O anúncio foi feito pela presidência checa do Conselho da UE, com o ministro da Indústria da República Checa, Jozef Síkela, a divulgar na rede social Twitter. “Acabo de convocar um novo Conselho extraordinário da Energia para discutir as propostas da Comissão para lidar com os preços elevados da energia. A presidência checa, os Estados-membros e a Comissão estão prontos a trabalhar em conjunto”, adiantou Jozef Síkela, na sua publicação no Twitter.
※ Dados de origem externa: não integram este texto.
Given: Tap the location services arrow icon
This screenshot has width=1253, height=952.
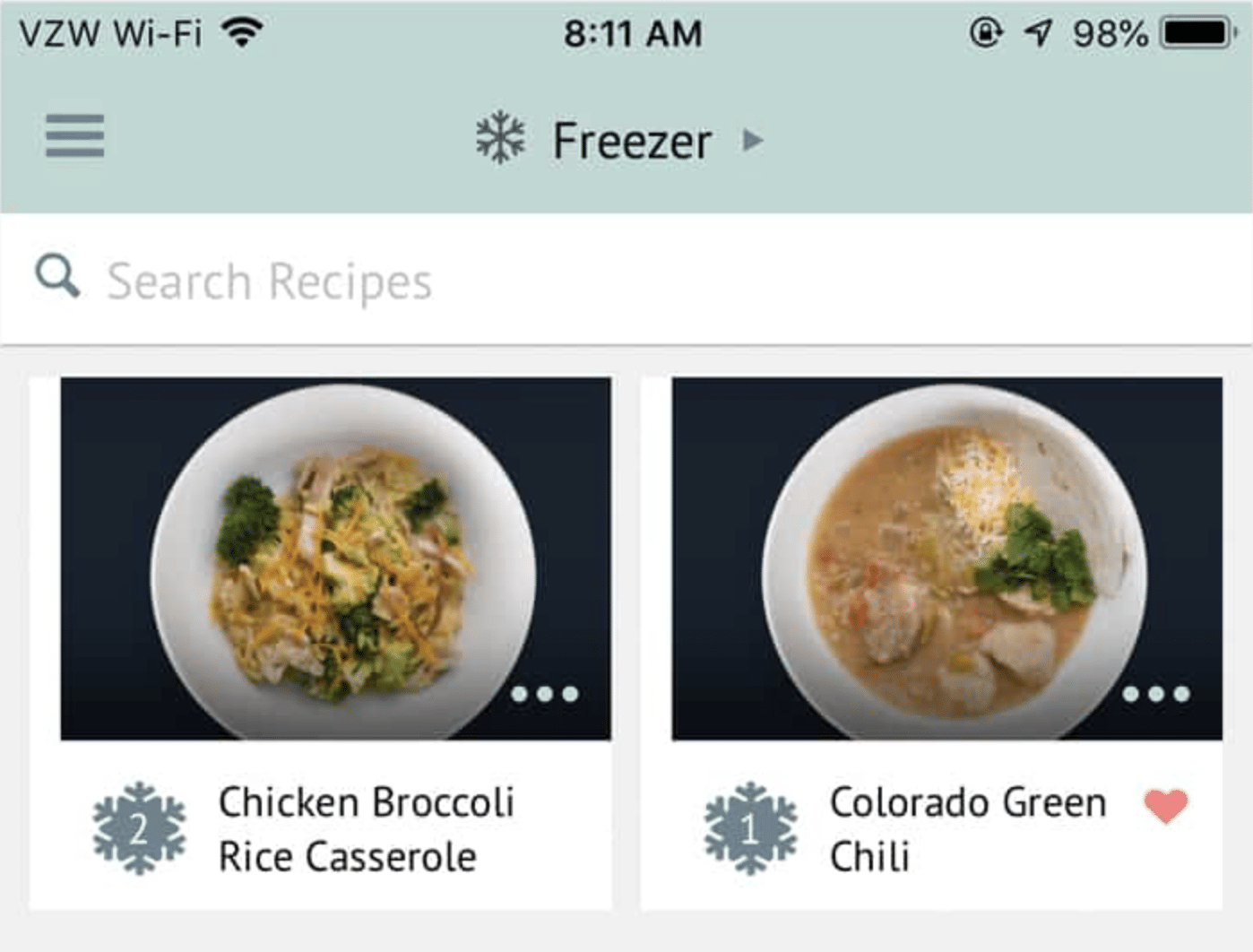Looking at the screenshot, I should [1038, 34].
Ursula von der Leyen, líder da Comissão Europeia, já especificou quais as medidas urgentes para a UE lidar com a atual crise energética, que foram anunciadas no seu terceiro discurso sobre o Estado da União, no âmbito da sessão plenária do Parlamento Europeu, na cidade francesa de Estrasburgo. A ideia será, no Conselho extraordinário dos ministros da Energia da UE, dar ‘luz verde’ às propostas do executivo comunitário.
Portugal concordou de forma genérica com as medidas de emergência discutidas em Bruxelas para fazer face aos preços no sector da Energia, embora considerando que algumas ainda podem ser “afinadas”, disse o ministro do Ambiente e Ação Climática, Duarte Cordeiro.
A Comissão Europeia já colocou algumas ideias sobre a mesa, entre as quais a imposição de um teto máximo para os lucros das empresas produtoras de eletricidade com baixos custos e uma “contribuição solidária” das empresas de combustíveis fósseis, assim como estabelecer um limite de preços para importações de gás por gasoduto da Rússia para a União Europeia, segundo um documento de trabalho publicado na altura.
O documento de trabalho elaborado pelo executivo comunitário como contributo para o passado Conselho de Energia incluiu ainda duas outras propostas: uma meta vinculativa para redução do consumo de eletricidade e a facilitação de apoio à liquidez por parte dos Estados-membros para as empresas de serviços energéticos que se confrontam com problemas devido a essa volatilidade do mercado.
As tensões geopolíticas devido à guerra da Ucrânia têm afetado o mercado energético europeu, já que a UE importa 90% do gás que consome, sendo a Rússia responsável por cerca de 45% dessas importações, em níveis variáveis entre os Estados-membros. Em Portugal, o gás russo representou, em 2021, menos de 10% do total importado.